Puede que no tuvieran razón todos aquellos que decían que éste era, sin lugar a dudas, el mejor disco de Christina Rosenvinge pero sí que nos encontramos ante un trabajo bastante notable. La madrileña deja atrás su trilogía neoyorquina con 'Tu Labio Superior', un disco con el que vuelve a sus orígenes para deleitarnos con su primer trabajo íntegramente grabado en castellano desde hace más de 10 años.
Rosenvinge se olvida de su etapa más oscura y compleja (que aún así sigue presente en temas como 'Eclipse') en pro de las melodías simples y los juegos de palabras. El castellano, y la colaboración de Nacho Vegas, cuya mano se nota y con el que ya grabó el maravilloso 'Verano Fatal', nos traen a una artista más cercana que demuestra con su madurez que no necesita de muchos alardes para llamar nuestra atención.
Junto a Steve Shelley (Sonic Youth), Chris Brokaw, Jeremy Wilms, Charlie Bautista y los coros de Vegas en 'La Distancia Adecuada', Rosenvinge nos regala 11 melodías propias, sencillas, por momentos pegadizas o incluso de aires rock como en 'Tres Minutos'.

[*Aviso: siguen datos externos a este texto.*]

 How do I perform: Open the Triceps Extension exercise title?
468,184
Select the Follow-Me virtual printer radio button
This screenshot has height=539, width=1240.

Pero donde de verdad demuestra su talento con unas letras de lo más personales en los que el juego de poderes ('Anoche: el Puñal y la Memoria'), la ruptura con el pasado ('Nadie como Tú') y las sorpresas de una nueva relación ('Tu Boca') se convierten en sus temas más recurrentes.
Eso sí, su nueva vertiente más sensual ("sólo quieres ser mi amigo pero metes la lengua en mi ombligo para desesperarme aún más") que atormentada es todo un acierto que nos obliga a poner el disco constantemente y a enamorados aún más de ella, si cabe.